In a follow-up on the Legionnaires’ disease outbreak in the Evergem area, Flanders, Belgium, health officials now report (computer translated) 19 cases, including two deaths, as of May 17.


Most cases are clustered geographically to the Evergem area, either by place of residence or their working area.

The latest case was a man commutes daily through the southern Ghent canal zone. His illness started later than those of the other patients. This strongly suggests that the source of the contamination has been active for several days.

Joris Moonens, spokesperson for Care and Health: “We expect that more patients will be added in the coming days. After all, the period of possible infection has been longer than we had initially hoped, and even if the source has stopped, patients can still fall ill until 19 days later. The most important advice remains to be aware of symptoms (dry cough, fever, headache, flu-like feelings) and to report in time to the doctor, who will refer you to the antibiotic treatment hospital for diagnosis of legionella. The chance of infection remains small. ”

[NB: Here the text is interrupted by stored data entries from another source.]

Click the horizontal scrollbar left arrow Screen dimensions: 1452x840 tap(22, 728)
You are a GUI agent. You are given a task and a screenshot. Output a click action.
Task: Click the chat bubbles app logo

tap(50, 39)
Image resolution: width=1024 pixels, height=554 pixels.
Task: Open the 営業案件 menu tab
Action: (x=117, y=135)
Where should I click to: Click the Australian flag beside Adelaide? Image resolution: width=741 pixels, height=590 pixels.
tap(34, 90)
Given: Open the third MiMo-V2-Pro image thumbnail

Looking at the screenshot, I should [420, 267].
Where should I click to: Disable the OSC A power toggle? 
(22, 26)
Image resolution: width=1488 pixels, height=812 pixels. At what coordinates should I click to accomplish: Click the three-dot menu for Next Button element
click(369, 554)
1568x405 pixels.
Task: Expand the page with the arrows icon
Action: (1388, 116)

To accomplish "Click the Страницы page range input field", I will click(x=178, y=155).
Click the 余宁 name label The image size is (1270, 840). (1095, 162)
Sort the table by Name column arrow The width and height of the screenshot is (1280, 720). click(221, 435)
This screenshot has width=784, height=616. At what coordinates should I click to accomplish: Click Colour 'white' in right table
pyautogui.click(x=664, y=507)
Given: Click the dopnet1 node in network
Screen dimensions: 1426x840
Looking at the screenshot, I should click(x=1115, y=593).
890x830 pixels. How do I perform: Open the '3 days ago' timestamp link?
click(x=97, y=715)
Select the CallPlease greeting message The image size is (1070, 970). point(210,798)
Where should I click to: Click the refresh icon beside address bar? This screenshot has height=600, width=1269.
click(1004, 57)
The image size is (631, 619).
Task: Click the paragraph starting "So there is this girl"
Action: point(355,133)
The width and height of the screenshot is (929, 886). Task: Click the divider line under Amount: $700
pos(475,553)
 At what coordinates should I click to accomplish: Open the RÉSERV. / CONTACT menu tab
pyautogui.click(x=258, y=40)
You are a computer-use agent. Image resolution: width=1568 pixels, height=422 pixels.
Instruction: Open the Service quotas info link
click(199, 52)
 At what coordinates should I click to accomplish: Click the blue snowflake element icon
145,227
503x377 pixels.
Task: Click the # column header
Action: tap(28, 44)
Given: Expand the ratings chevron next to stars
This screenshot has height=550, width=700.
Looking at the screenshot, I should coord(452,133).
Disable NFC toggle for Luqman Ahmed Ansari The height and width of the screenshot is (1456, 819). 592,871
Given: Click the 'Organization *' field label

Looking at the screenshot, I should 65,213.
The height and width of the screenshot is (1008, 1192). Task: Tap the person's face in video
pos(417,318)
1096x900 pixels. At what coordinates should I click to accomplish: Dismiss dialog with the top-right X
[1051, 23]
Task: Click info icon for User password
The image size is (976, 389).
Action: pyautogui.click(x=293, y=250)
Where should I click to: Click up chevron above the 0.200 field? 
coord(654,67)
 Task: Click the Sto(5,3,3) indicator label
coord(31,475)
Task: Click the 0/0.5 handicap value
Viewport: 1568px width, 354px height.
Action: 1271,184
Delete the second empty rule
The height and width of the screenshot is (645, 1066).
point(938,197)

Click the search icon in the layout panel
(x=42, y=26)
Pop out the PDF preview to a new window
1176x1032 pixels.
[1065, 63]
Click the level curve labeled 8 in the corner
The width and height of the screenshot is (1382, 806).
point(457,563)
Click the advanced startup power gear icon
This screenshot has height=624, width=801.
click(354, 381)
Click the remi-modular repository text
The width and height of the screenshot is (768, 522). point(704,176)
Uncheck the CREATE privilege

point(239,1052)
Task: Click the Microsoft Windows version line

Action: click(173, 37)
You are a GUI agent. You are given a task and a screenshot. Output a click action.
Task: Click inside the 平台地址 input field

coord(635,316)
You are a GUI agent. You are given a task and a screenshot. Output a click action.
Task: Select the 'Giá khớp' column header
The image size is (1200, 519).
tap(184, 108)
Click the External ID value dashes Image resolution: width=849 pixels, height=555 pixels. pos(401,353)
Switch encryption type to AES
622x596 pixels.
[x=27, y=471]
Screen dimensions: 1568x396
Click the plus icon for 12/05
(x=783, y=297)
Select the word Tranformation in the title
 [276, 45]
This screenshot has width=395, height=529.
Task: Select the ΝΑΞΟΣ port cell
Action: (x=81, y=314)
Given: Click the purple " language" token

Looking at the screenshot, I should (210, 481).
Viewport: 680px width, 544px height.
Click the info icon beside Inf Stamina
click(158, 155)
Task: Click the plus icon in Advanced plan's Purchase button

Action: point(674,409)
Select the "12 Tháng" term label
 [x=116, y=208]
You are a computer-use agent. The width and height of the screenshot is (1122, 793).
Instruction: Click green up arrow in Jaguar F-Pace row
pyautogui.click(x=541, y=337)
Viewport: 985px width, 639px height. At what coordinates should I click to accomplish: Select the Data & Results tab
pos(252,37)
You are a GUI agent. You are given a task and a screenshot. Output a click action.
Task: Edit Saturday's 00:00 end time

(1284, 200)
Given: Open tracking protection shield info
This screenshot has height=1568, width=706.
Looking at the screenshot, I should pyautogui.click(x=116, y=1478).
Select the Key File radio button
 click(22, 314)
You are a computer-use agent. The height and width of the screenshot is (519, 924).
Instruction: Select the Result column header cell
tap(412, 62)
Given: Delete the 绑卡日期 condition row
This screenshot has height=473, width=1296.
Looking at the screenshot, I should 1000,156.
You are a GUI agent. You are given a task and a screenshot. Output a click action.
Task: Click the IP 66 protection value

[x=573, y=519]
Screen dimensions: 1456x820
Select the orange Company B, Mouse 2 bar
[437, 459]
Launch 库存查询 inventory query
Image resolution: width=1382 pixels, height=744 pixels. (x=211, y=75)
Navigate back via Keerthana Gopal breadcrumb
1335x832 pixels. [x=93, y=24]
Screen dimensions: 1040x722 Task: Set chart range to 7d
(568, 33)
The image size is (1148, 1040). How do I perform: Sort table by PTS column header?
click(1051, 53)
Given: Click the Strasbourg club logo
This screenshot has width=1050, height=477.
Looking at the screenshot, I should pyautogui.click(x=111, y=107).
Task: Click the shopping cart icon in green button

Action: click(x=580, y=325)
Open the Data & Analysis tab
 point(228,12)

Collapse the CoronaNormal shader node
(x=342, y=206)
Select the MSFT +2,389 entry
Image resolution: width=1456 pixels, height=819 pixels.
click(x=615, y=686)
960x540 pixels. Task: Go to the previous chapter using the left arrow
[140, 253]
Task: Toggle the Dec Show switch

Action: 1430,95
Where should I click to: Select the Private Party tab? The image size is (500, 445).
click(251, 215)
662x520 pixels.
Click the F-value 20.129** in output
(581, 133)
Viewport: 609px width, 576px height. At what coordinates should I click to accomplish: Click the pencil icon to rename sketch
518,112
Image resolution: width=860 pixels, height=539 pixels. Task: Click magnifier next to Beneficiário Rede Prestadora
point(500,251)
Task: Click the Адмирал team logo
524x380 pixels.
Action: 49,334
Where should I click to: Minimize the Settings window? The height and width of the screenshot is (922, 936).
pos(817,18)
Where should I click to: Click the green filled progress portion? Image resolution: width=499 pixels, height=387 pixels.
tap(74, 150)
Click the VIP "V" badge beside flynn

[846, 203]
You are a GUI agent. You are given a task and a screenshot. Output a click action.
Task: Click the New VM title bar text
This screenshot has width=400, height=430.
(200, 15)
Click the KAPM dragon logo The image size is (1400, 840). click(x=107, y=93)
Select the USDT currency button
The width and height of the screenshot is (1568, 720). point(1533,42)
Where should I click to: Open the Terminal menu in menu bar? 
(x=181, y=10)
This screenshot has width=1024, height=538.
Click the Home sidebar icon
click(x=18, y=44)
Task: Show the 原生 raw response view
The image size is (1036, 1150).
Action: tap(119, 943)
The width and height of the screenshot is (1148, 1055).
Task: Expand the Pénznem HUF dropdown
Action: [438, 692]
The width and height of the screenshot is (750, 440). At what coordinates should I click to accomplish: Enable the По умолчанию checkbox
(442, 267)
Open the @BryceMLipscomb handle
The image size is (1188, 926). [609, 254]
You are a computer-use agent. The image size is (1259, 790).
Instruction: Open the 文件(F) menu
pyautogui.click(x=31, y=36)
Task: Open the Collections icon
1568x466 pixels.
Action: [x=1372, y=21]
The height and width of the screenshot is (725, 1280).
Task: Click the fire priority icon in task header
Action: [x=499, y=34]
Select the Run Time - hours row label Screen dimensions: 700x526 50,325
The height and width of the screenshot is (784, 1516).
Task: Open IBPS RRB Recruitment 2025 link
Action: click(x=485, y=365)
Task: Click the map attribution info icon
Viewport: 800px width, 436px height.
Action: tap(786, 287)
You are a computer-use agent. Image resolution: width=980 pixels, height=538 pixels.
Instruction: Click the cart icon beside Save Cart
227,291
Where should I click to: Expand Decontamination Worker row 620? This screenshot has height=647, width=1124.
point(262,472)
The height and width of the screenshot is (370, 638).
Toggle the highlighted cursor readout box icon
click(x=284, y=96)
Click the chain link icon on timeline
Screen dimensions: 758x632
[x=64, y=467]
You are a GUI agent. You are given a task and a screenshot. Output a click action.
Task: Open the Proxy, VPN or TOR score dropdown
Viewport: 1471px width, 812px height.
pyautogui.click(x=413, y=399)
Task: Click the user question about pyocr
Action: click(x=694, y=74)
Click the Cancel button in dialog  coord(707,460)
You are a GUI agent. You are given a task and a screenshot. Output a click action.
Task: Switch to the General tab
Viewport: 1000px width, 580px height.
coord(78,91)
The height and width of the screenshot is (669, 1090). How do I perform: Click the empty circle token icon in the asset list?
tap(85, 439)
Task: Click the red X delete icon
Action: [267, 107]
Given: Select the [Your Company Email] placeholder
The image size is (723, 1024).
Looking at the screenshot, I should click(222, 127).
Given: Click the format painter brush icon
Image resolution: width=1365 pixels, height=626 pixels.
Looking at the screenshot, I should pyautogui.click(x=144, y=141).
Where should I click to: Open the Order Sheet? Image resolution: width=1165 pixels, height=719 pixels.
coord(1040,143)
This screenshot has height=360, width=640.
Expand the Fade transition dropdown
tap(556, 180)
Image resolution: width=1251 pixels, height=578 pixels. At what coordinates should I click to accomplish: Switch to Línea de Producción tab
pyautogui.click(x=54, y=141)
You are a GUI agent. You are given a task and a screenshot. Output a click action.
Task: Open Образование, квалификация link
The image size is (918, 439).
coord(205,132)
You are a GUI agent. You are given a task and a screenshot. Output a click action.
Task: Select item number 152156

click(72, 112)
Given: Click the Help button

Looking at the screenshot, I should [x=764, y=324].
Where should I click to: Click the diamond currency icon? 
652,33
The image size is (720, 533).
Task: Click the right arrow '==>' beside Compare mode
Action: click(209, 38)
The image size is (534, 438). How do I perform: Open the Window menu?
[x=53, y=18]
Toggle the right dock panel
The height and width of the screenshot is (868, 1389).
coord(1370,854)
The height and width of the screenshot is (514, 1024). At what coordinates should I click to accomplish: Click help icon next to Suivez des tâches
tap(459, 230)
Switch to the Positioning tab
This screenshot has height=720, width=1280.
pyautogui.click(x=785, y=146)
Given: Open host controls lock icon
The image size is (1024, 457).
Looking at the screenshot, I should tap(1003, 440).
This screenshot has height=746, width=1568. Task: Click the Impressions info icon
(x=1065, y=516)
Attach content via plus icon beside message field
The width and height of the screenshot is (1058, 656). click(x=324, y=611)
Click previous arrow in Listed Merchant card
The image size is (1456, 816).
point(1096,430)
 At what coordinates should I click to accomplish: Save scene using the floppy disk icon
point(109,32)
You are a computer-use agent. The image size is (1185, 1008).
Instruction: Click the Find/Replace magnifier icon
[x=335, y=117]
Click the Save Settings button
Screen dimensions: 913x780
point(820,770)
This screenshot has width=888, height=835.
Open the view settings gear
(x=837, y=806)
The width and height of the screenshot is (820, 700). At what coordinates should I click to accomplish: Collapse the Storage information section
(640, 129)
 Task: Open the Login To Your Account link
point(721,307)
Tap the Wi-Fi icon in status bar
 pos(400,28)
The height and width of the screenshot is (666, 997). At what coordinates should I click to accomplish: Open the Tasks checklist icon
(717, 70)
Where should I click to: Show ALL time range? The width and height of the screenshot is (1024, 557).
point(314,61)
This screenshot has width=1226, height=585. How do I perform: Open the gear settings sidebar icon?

Cooling towers remain the prime suspect.

Joris Moonens: “We have contacted the biggest contenders for being the source of contamination and they have disinfected all their cooling systems. The most likely sources have therefore already been addressed. In the coming days we will do that at as many other companies as possible that have installations that can be a source of contamination. In this way we do everything possible to remove as many potential sources as possible and to stop new infections. That is our absolute priority. We also continue to do everything we can to actually identify the source, but we must keep repeating that that chance is small.”